=== PROBLEM DETAILS ===
After finding the line with "The image size is (1456, 819)." in the entries below, retype exactly each line from there through the line with "Choose the highlighted Windows 10 list option", including that final line.

═════ DATA RECORDS ═════

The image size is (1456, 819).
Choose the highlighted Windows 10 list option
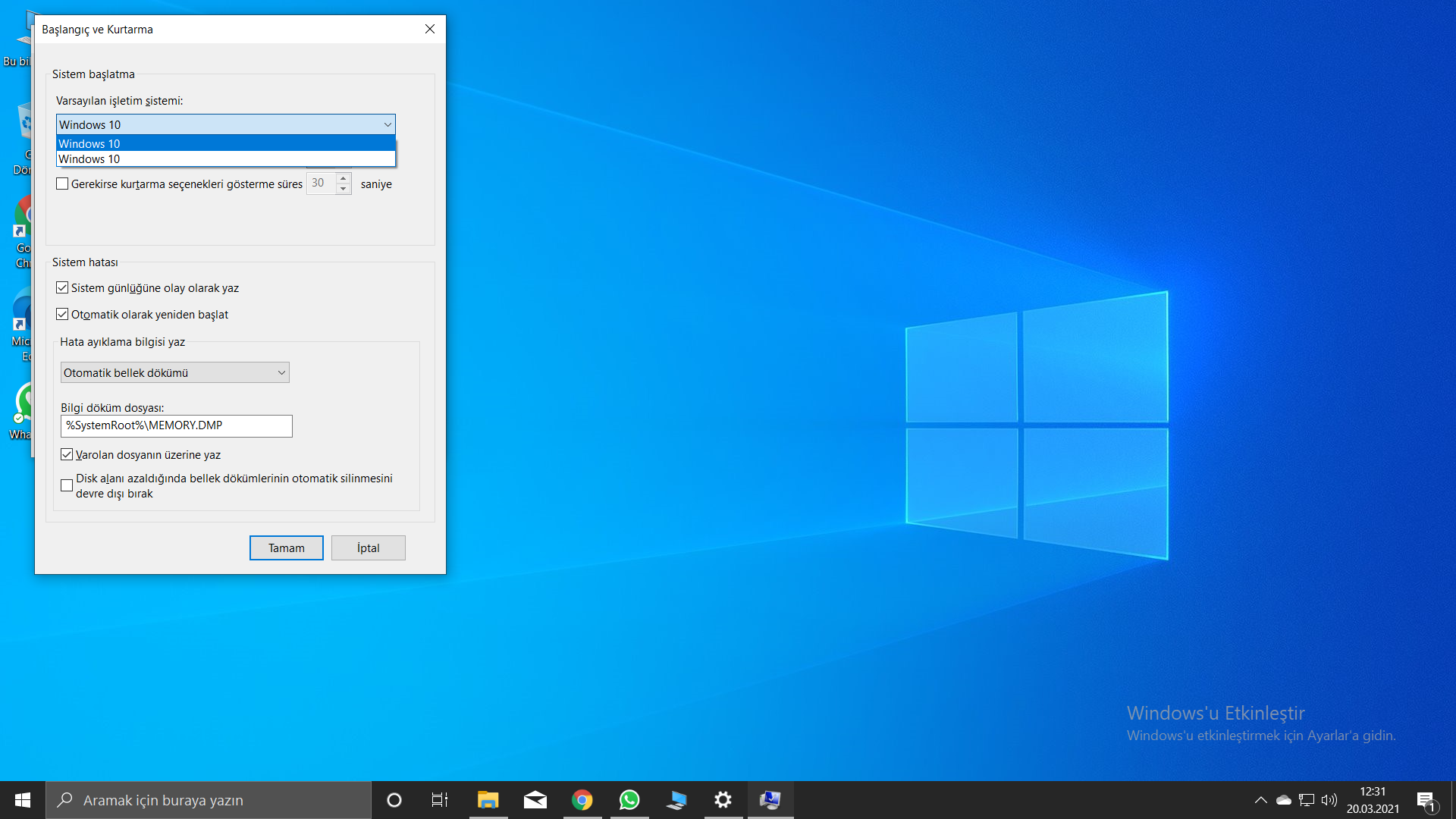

═════
═════ DATA RECORDS ═════

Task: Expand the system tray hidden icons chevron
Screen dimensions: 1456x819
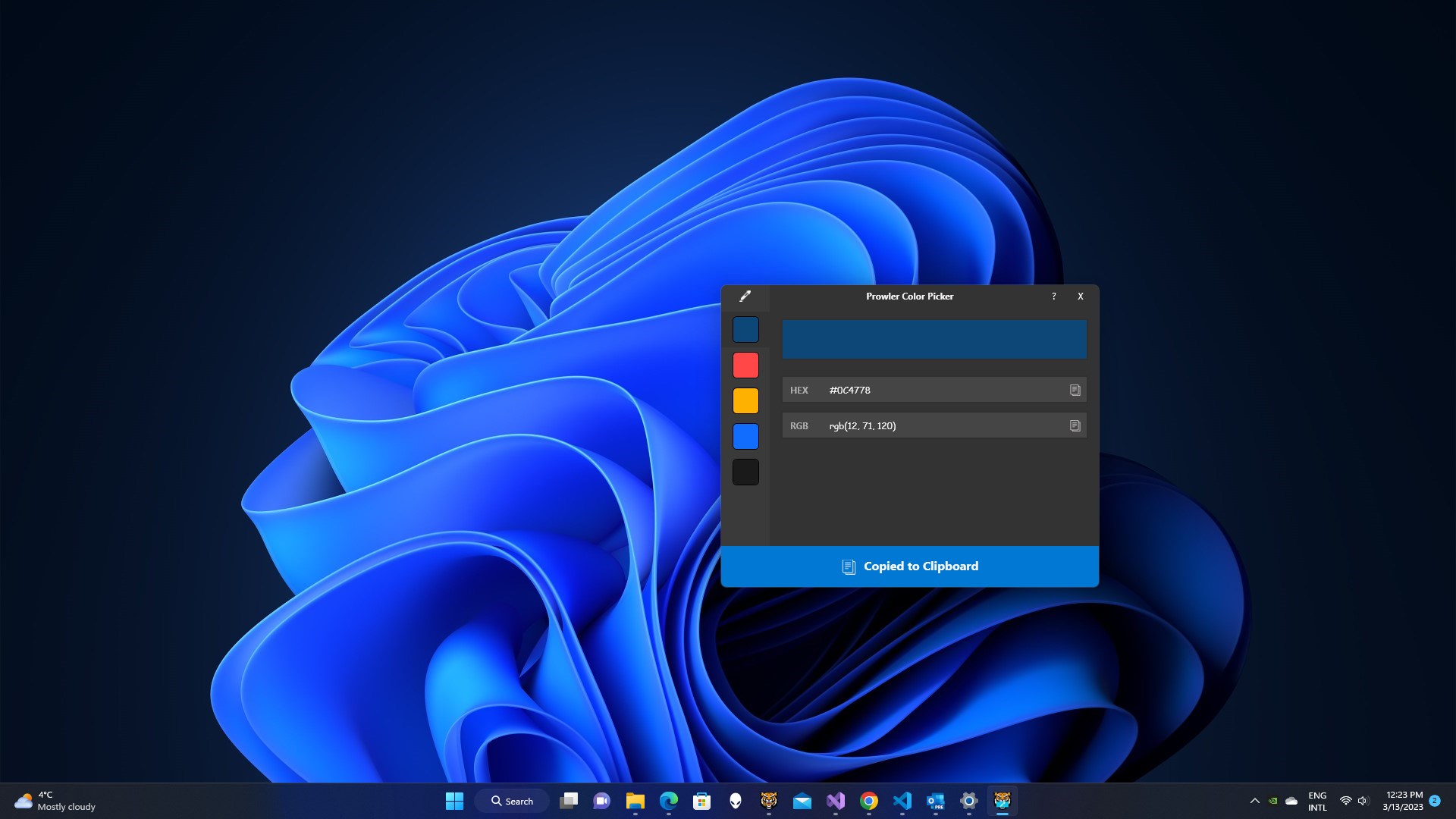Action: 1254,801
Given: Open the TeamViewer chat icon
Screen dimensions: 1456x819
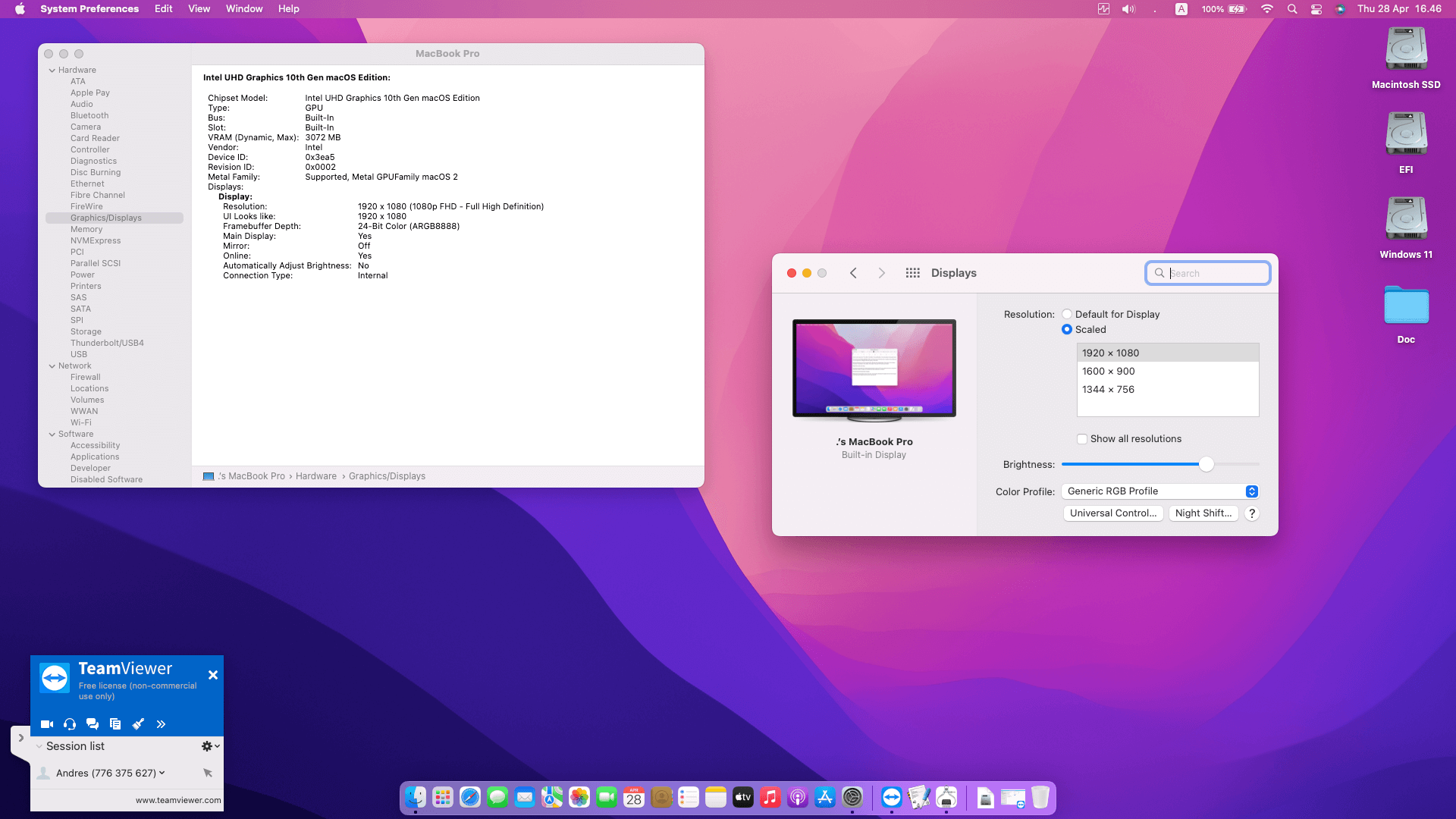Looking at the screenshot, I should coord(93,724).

═════

=== SOLUTION TO THIS TASK ===
The image size is (1456, 819).
Choose the highlighted Windows 10 list option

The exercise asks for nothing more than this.